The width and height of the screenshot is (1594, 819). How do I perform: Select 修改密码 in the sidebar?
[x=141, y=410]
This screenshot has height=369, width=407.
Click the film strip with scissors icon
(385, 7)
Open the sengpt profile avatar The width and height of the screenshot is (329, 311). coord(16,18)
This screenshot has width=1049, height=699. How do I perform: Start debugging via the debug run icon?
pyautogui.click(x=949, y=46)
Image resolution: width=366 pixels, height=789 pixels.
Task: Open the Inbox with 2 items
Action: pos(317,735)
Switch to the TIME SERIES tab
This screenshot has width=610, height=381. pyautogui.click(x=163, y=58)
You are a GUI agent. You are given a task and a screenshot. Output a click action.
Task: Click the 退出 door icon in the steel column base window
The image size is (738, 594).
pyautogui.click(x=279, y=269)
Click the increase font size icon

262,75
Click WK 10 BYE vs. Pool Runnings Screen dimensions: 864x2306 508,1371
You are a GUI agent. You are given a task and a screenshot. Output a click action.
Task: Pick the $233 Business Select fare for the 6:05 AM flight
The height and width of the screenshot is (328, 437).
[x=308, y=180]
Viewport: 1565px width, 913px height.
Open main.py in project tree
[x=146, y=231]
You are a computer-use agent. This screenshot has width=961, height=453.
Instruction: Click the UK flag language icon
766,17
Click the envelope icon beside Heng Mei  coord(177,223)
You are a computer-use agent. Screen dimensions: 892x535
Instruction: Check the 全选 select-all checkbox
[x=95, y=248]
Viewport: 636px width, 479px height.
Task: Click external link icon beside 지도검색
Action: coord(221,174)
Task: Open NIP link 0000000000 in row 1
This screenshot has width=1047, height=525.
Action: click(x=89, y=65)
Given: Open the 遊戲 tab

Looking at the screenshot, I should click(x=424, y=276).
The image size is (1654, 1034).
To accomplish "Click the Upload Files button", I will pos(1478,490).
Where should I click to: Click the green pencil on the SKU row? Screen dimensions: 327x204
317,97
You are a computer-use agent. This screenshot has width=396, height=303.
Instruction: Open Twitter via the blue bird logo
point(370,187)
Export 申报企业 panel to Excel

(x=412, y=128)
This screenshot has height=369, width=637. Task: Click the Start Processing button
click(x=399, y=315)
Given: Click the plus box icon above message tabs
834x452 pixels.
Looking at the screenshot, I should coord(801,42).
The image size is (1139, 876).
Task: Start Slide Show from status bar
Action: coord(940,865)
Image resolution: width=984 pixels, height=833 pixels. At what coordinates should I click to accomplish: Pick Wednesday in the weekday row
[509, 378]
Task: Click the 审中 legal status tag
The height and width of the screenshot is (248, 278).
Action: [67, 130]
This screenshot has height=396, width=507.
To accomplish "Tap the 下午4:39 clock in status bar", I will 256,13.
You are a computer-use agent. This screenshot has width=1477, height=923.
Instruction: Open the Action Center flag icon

---------------

## Task
Reproduce the records verbatim, beginning with the line that contains "This screenshot has height=369, width=407." and continuing through the line that contains "Action: click(x=89, y=65)".

## Right answer
This screenshot has height=369, width=407.
Click the film strip with scissors icon
(385, 7)
Open the sengpt profile avatar The width and height of the screenshot is (329, 311). coord(16,18)
This screenshot has width=1049, height=699. How do I perform: Start debugging via the debug run icon?
pyautogui.click(x=949, y=46)
Image resolution: width=366 pixels, height=789 pixels.
Task: Open the Inbox with 2 items
Action: pos(317,735)
Switch to the TIME SERIES tab
This screenshot has width=610, height=381. pyautogui.click(x=163, y=58)
You are a GUI agent. You are given a task and a screenshot. Output a click action.
Task: Click the 退出 door icon in the steel column base window
The image size is (738, 594).
pyautogui.click(x=279, y=269)
Click the increase font size icon

262,75
Click WK 10 BYE vs. Pool Runnings Screen dimensions: 864x2306 508,1371
You are a GUI agent. You are given a task and a screenshot. Output a click action.
Task: Pick the $233 Business Select fare for the 6:05 AM flight
The height and width of the screenshot is (328, 437).
[x=308, y=180]
Viewport: 1565px width, 913px height.
Open main.py in project tree
[x=146, y=231]
You are a computer-use agent. This screenshot has width=961, height=453.
Instruction: Click the UK flag language icon
766,17
Click the envelope icon beside Heng Mei  coord(177,223)
You are a computer-use agent. Screen dimensions: 892x535
Instruction: Check the 全选 select-all checkbox
[x=95, y=248]
Viewport: 636px width, 479px height.
Task: Click external link icon beside 지도검색
Action: coord(221,174)
Task: Open NIP link 0000000000 in row 1
This screenshot has width=1047, height=525.
Action: click(x=89, y=65)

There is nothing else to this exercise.